Dataset entries:
◆ ◆ ◆ ◆

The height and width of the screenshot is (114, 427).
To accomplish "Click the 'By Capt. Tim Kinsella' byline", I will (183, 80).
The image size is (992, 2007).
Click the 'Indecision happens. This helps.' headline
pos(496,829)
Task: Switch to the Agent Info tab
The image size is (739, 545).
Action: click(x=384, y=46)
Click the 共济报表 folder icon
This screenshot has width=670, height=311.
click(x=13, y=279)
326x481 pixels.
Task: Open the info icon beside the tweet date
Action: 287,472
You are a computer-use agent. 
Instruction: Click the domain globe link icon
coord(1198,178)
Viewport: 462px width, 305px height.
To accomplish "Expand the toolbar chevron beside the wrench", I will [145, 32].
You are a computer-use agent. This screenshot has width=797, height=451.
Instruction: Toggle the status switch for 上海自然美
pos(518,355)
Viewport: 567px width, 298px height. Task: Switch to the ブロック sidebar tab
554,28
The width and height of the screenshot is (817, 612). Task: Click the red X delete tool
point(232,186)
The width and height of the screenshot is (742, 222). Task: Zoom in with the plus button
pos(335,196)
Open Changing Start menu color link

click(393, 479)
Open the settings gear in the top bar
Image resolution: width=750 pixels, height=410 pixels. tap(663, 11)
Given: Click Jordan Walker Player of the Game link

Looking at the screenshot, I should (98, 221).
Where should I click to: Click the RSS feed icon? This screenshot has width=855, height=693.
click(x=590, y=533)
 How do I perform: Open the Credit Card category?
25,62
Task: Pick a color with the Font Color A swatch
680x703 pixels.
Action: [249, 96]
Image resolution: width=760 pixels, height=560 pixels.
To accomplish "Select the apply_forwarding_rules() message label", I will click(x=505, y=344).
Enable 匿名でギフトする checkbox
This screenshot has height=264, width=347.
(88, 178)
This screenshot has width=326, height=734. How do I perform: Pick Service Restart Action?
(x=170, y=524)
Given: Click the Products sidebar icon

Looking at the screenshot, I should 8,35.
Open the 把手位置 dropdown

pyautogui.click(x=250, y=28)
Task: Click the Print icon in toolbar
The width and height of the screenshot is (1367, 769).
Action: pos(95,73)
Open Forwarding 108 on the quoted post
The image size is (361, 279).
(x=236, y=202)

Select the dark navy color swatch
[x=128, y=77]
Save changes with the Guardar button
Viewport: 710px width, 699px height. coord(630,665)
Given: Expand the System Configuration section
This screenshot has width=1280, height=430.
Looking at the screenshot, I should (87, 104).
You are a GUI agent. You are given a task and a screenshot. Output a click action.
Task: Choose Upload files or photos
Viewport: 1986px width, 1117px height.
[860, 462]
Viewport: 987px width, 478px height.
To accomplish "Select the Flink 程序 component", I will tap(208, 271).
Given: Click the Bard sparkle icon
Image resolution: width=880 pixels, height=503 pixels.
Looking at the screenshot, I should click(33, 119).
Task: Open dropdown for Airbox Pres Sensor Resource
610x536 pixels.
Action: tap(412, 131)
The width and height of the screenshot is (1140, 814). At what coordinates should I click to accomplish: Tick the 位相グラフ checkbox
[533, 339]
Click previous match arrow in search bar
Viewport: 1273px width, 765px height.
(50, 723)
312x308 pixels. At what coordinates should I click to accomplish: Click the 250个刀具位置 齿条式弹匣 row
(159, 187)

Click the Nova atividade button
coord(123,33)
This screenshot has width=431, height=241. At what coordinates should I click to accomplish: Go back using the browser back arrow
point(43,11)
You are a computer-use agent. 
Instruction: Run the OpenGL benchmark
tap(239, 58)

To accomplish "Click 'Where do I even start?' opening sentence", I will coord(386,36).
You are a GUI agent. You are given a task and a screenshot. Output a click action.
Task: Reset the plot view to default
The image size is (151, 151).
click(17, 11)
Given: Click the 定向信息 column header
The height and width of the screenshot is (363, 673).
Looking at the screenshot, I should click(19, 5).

◆ ◆ ◆ ◆

* [WHAT IS BEING ASKED]:
Some lines in the records above contain "toolbar". Count them and give the number only.

* [TASK OUTPUT]:
2